SUKABUMI — Kemacetan lalu lintas di ruas Jalan Raya arteri Cicurug, Kabupaten Sukabumi, kembali menjadi sorotan publik. Meskipun Tol Bogor–Ciawi–Sukabumi (Bocimi) Seksi 2 telah resmi beroperasi, kondisi lalu lintas di jalur utama Cicurug tetap padat merayap, terutama pada jam-jam sibuk. Harapan masyarakat akan berkurangnya kepadatan kendaraan setelah tol dibuka tampaknya belum terwujud.
Sejumlah warga mengaku frustrasi karena kemacetan tak kunjung terurai. Hasan, seorang pengendara asal Kecamatan Cikole, Kota Sukabumi, mengeluhkan waktu tempuh yang semakin lama meski jarak yang ditempuh relatif pendek. Ia menyebut harus menghabiskan hampir dua jam hanya untuk menempuh jarak 10 kilometer. “Naha, jadi macet deui?

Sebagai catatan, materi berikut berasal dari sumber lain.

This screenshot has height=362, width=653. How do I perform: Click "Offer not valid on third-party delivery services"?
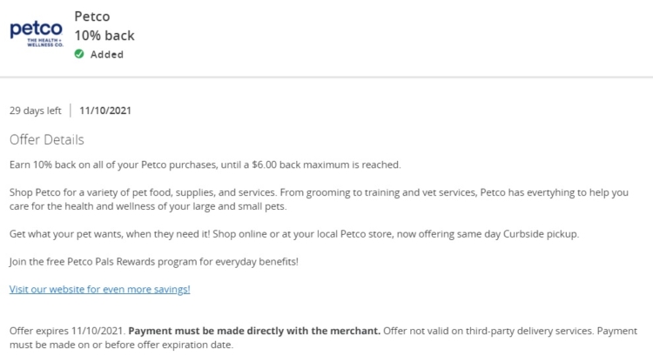pos(488,331)
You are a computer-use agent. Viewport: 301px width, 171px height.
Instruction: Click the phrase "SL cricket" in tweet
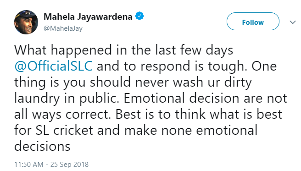(x=64, y=130)
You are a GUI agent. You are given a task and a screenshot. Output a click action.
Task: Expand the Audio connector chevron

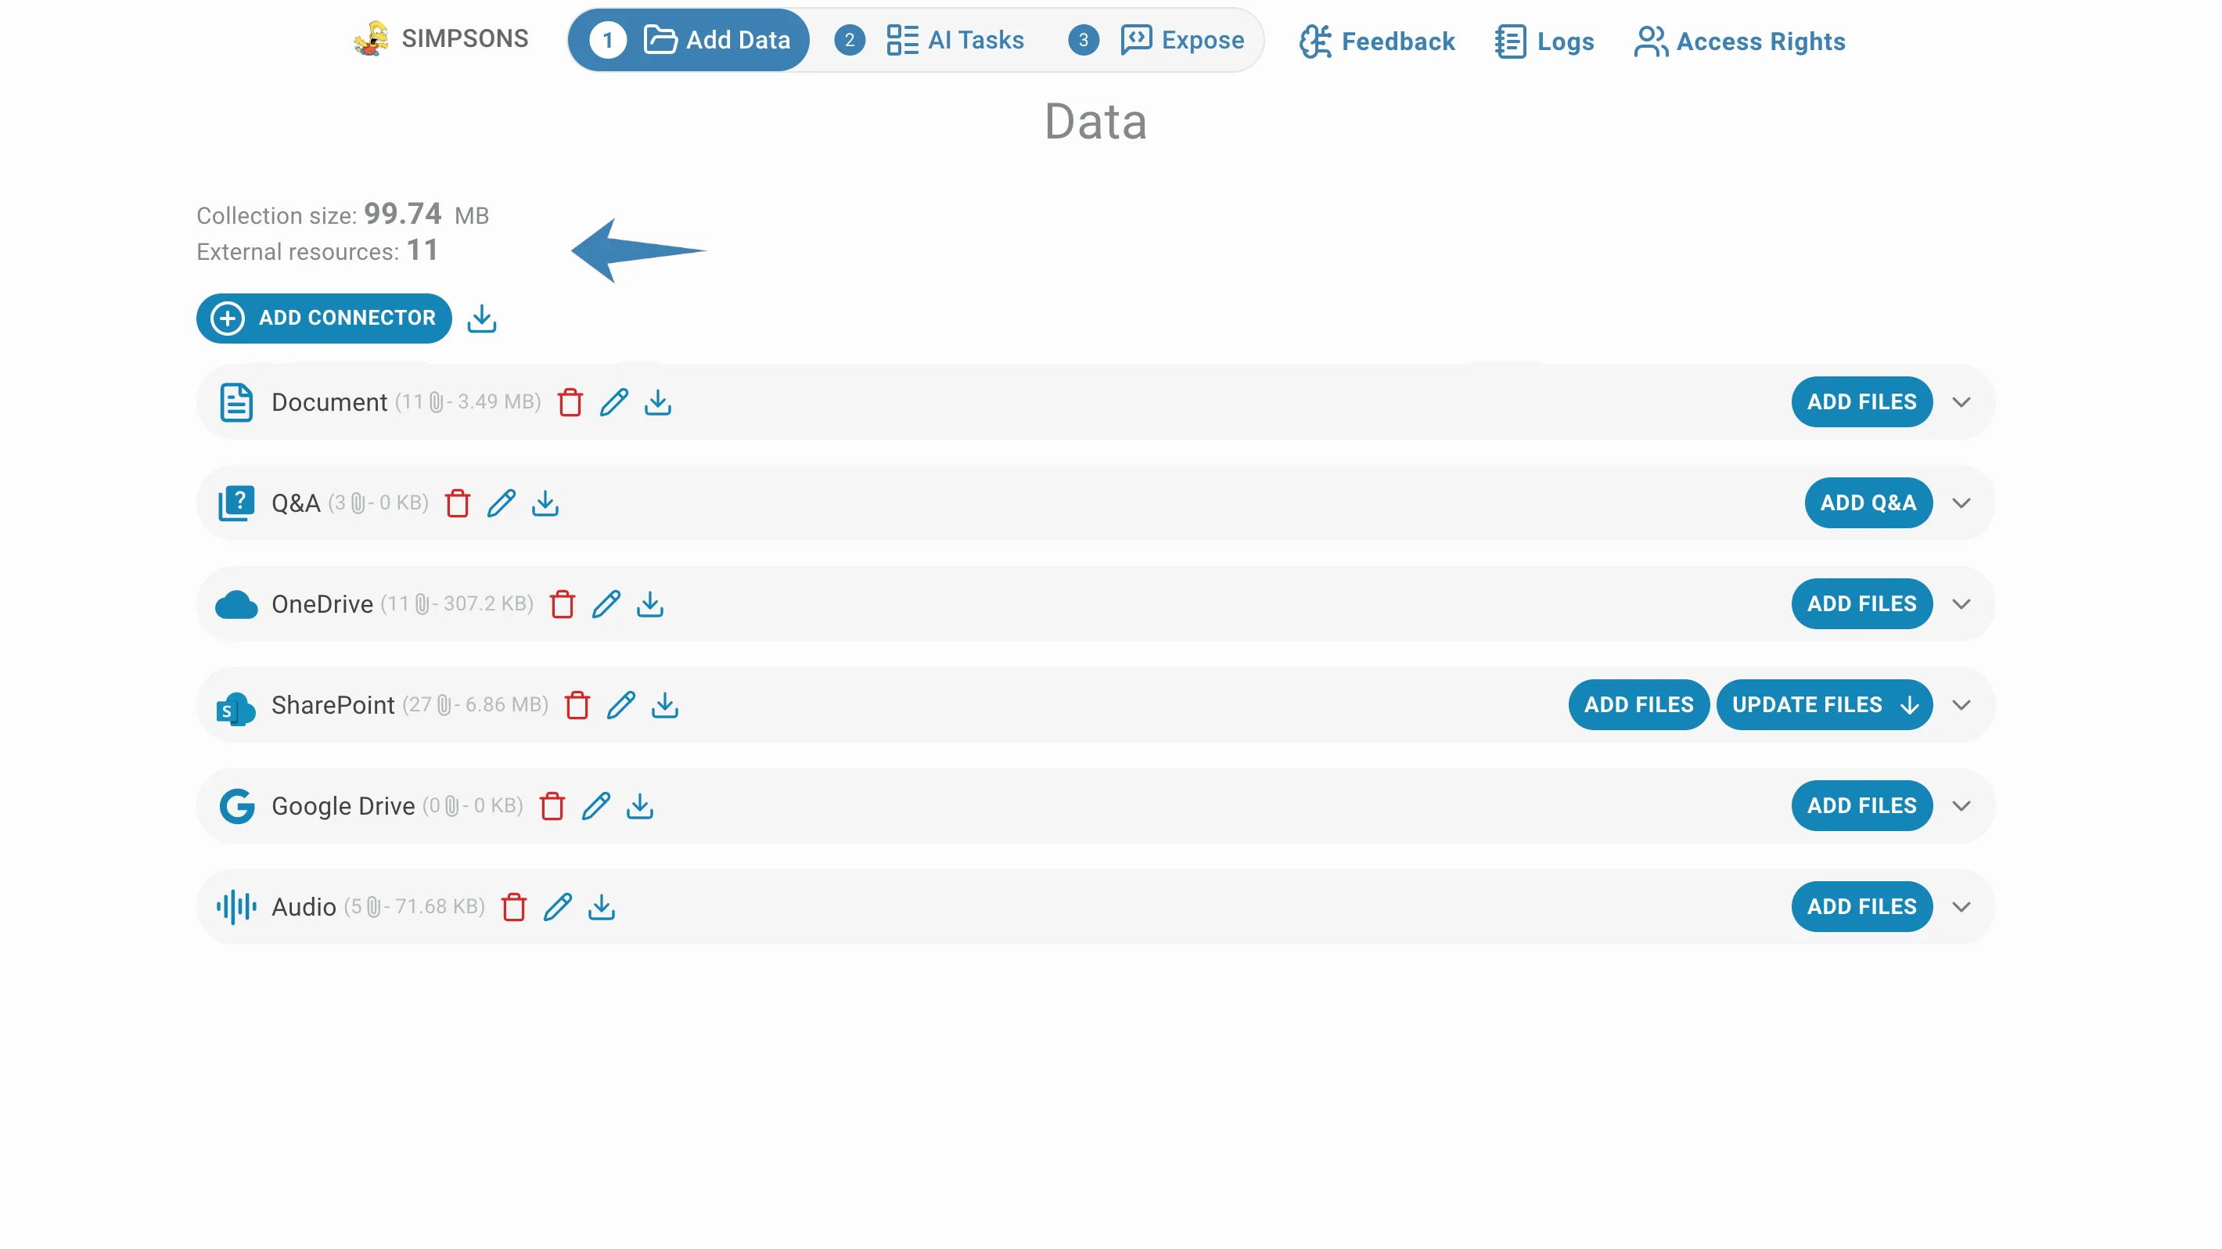coord(1962,907)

Padahal tol sudah dibuka!” keluhnya saat ditemui pada Selasa (8/7).
Kemacetan yang terjadi hampir setiap hari ini diperparah oleh aktivitas kendaraan besar dari kawasan industri di sepanjang jalur Cicurug. Selain itu, perilaku sopir angkutan umum yang kerap berhenti sembarangan dan berputar arah tanpa memperhatikan arus lalu lintas turut memperburuk situasi. Minimnya pengawasan dan penataan lalu lintas dari pihak berwenang membuat kondisi semakin semrawut.

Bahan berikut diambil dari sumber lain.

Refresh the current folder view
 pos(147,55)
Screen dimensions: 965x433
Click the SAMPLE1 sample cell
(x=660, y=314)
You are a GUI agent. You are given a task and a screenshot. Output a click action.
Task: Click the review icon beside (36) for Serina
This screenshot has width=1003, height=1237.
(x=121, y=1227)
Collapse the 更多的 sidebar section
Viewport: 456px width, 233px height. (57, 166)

Kondisi ini memicu gelombang keluhan di media sosial. Banyak pengguna jalan mempertanyakan efektivitas kebijakan lalu lintas pasca beroperasinya Tol Bocimi. Mereka menilai kehadiran jalan tol belum memberikan dampak signifikan terhadap kelancaran arus kendaraan di jalur arteri. “Katanya tol bisa memangkas waktu dari Jakarta ke Sukabumi jadi dua jam. Tapi kalau lewat sini, ya sama saja bohong. Macetnya malah makin jadi,” tambah Hasan.

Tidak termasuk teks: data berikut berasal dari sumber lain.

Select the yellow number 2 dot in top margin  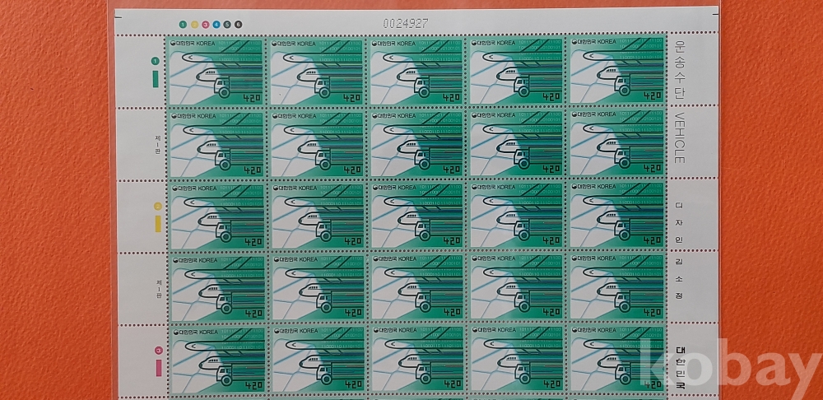click(194, 24)
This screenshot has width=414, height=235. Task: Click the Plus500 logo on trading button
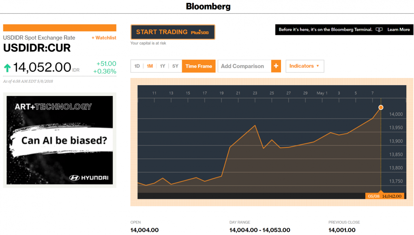199,32
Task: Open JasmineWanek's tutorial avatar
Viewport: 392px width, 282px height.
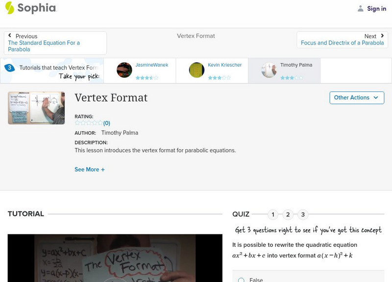Action: 124,70
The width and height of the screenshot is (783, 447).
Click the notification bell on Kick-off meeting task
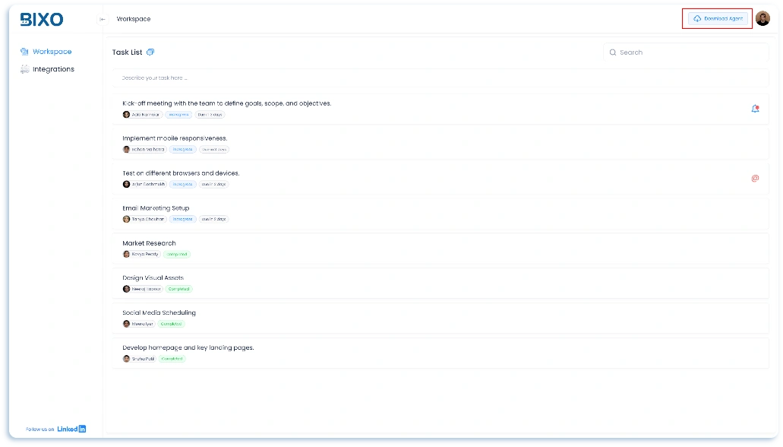pos(755,109)
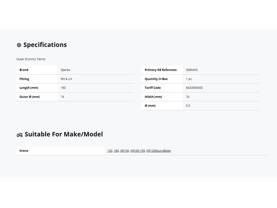This screenshot has width=277, height=208.
Task: Visit the KR125RoundBaler model link
Action: (x=159, y=151)
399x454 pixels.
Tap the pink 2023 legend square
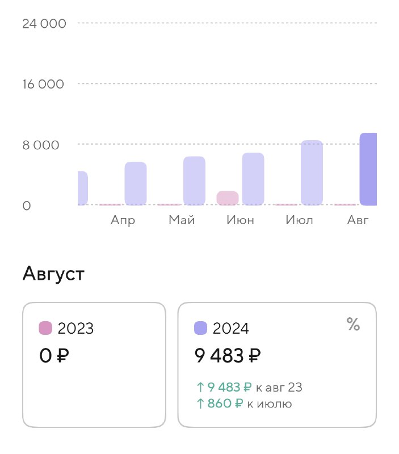(45, 328)
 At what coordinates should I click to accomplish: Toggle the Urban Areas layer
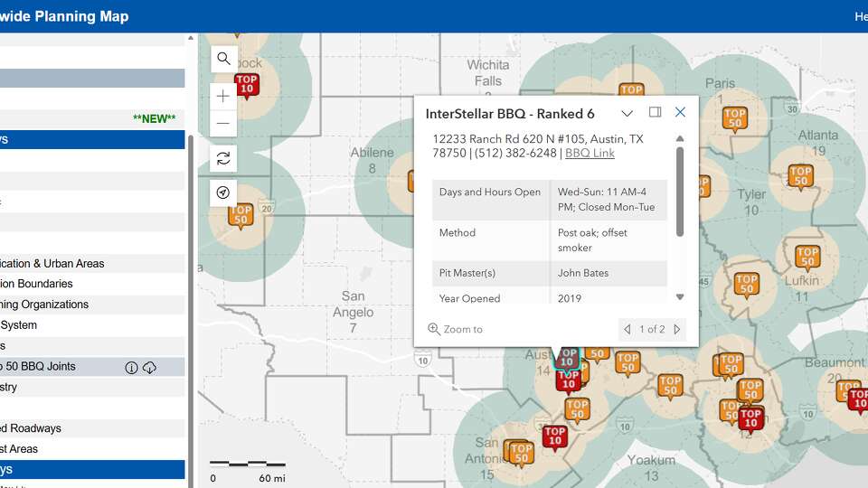(x=52, y=264)
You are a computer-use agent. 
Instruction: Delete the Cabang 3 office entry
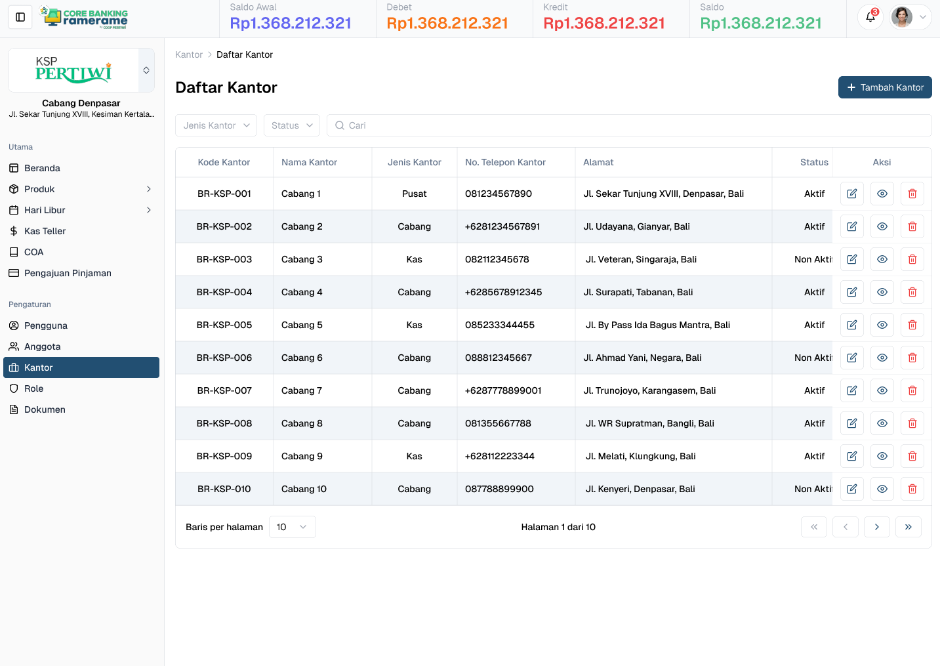(912, 259)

Menariknya, di tengah keluhan para pengendara, kemacetan justru membawa dampak positif bagi sebagian pedagang kecil. Para pengasong yang biasa berjualan di tengah kemacetan mengaku omzet mereka meningkat kembali setelah sempat sepi saat tol baru dibuka. Seorang warga menyebut bahwa para pedagang sempat mencoba berjualan di sekitar exit tol Parungkuda, namun kondisi yang kurang nyaman membuat mereka kembali ke lokasi semula. “Sekarang balik lagi ke tempat biasa, alhamdulillah rame lagi,” ujarnya.